# Gaussian integer

A complex number of the form $a+bi$, where $a,b\in\mathbb{Z}$, is called a Gaussian integer.

It is easy to see that the set $S$ of all Gaussian integers is a subring of $\mathbb{C}$; specifically, $S$ is the smallest subring containing $\{1,i\}$, whence $S=\mathbb{Z}[i]$.

$\mathbb{Z}[i]$ is a Euclidean ring, hence a principal ring, hence a unique factorization domain.
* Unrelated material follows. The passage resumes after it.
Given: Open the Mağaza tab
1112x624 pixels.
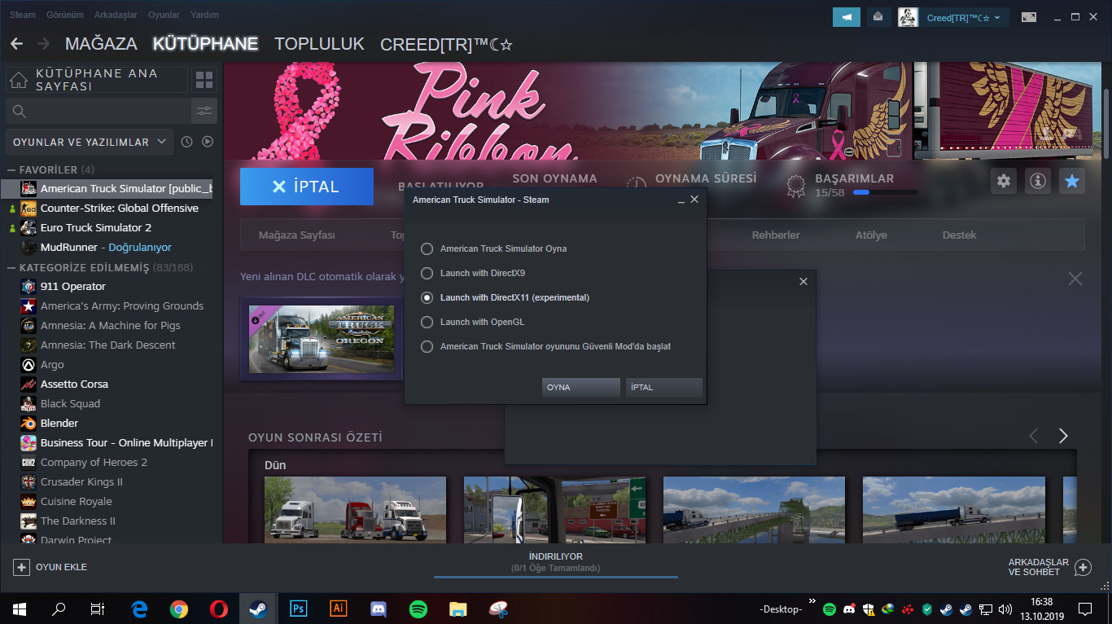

There are four units (i.e. invertible elements) in the ring $\mathbb{Z}[i]$, namely $\pm 1$ and $\pm i$. Up to multiplication by units, the primes in $\mathbb{Z}[i]$ are

• ordinary prime numbers $\equiv 3\mod 4$

• elements of the form $a\pm bi$ where $a^{2}+b^{2}$ is an ordinary prime $\equiv 1\mod 4$ (see Thue’s lemma)

• the element $1+i$.

Using the ring of Gaussian integers, it is not hard to show, for example, that the Diophantine equation $x^{2}+1=y^{3}$ has no solutions $(x,y)\in\mathbb{Z}\times\mathbb{Z}$ except $(0,1)$.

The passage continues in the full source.